Segment Start: ENTRIES PROVIDED

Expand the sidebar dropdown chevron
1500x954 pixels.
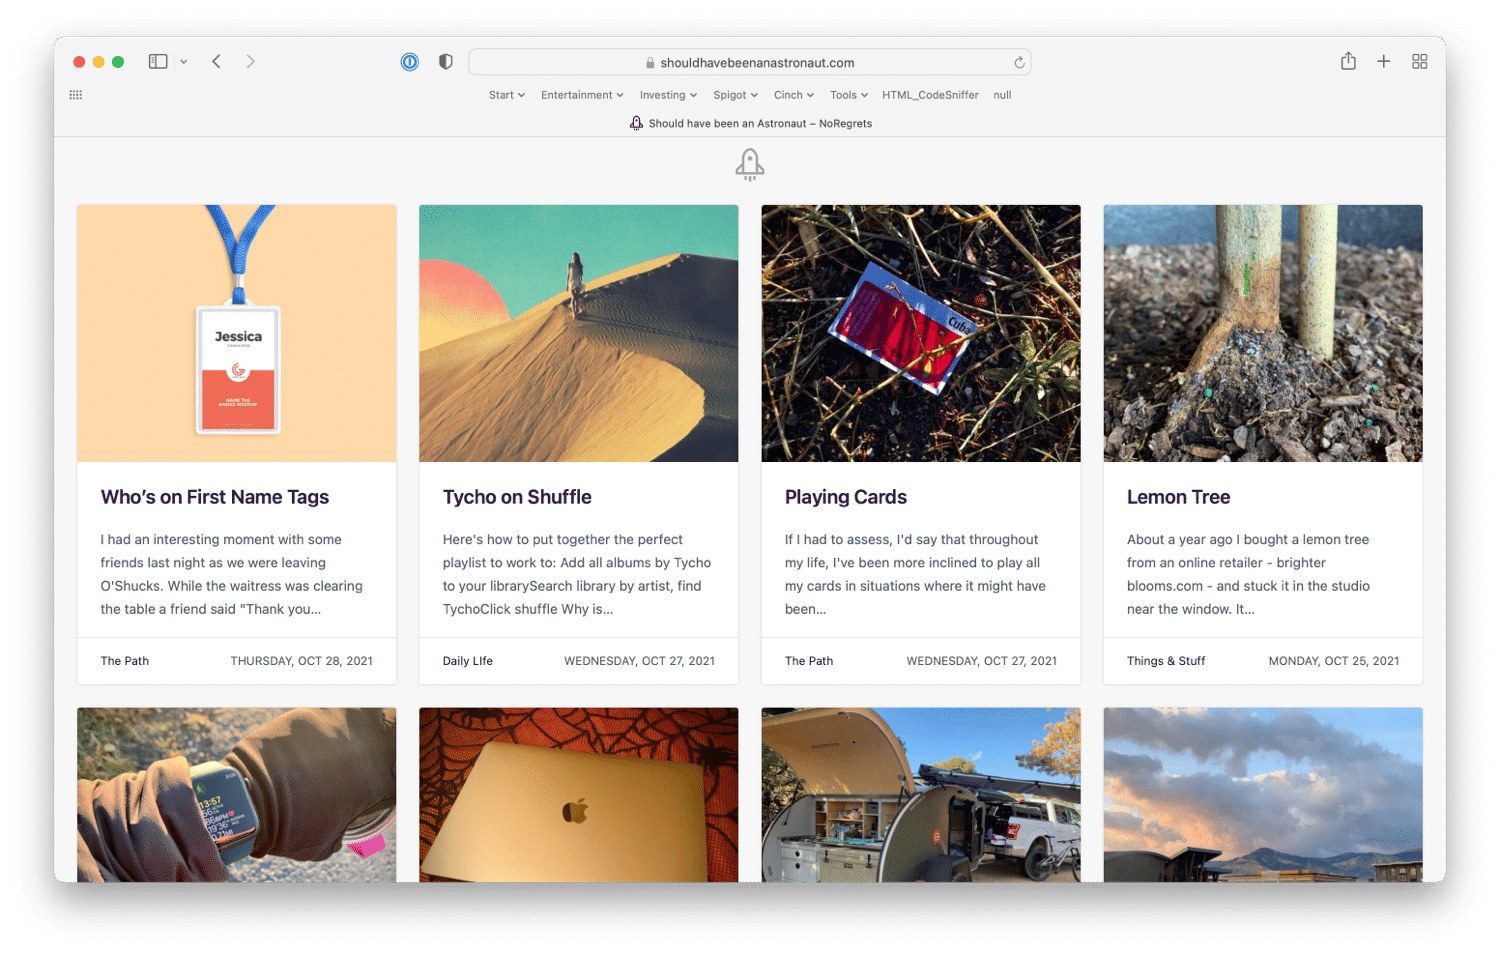184,62
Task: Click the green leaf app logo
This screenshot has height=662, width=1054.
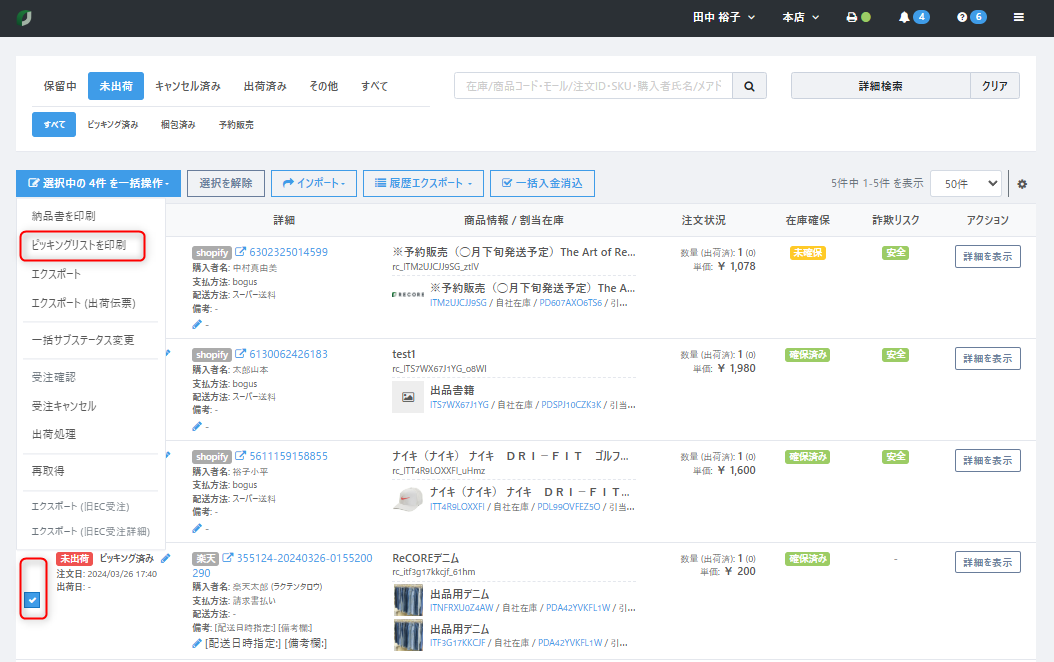Action: point(25,17)
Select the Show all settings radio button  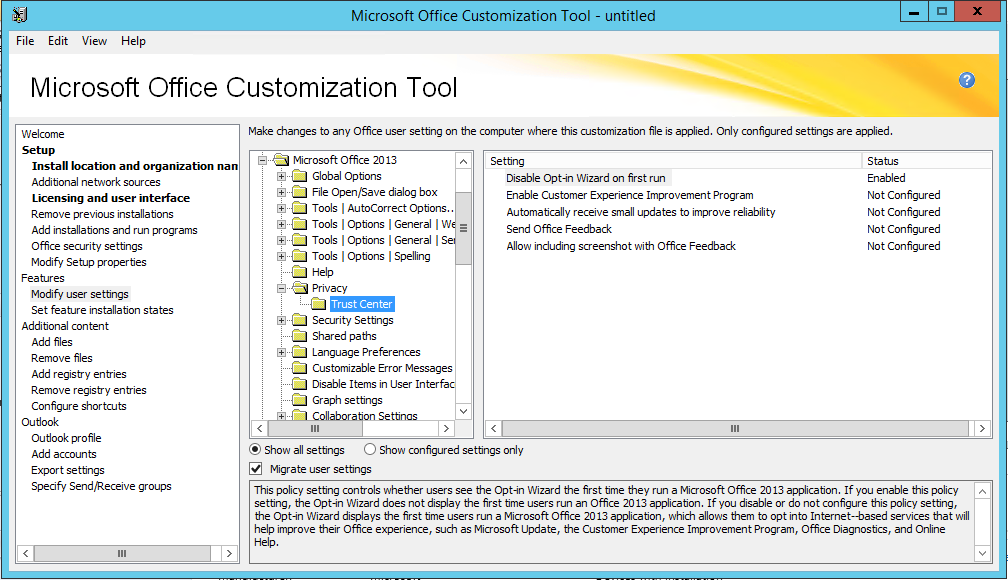click(256, 450)
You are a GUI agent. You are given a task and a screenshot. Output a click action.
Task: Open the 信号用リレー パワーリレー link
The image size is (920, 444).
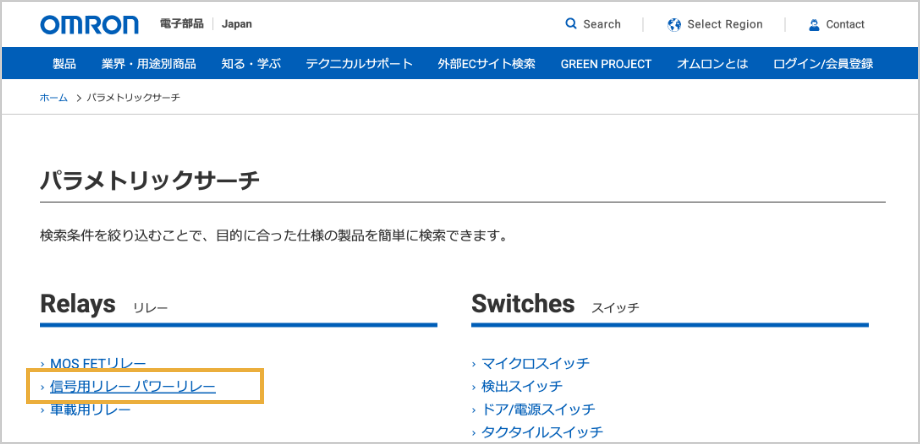point(133,386)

Segment End: ENTRIES PROVIDED

■ **BRIEF**
Take the line that contains "You are a GUI" and every line after it down to the last line of the entries above, and output them exactly, with nothing else and no pictures.

■ **RESPONSE TO THE EXERCISE**
You are a GUI agent. You are given a task and a screenshot. Output a click action.
Task: Open the 信号用リレー パワーリレー link
The image size is (920, 444).
point(133,386)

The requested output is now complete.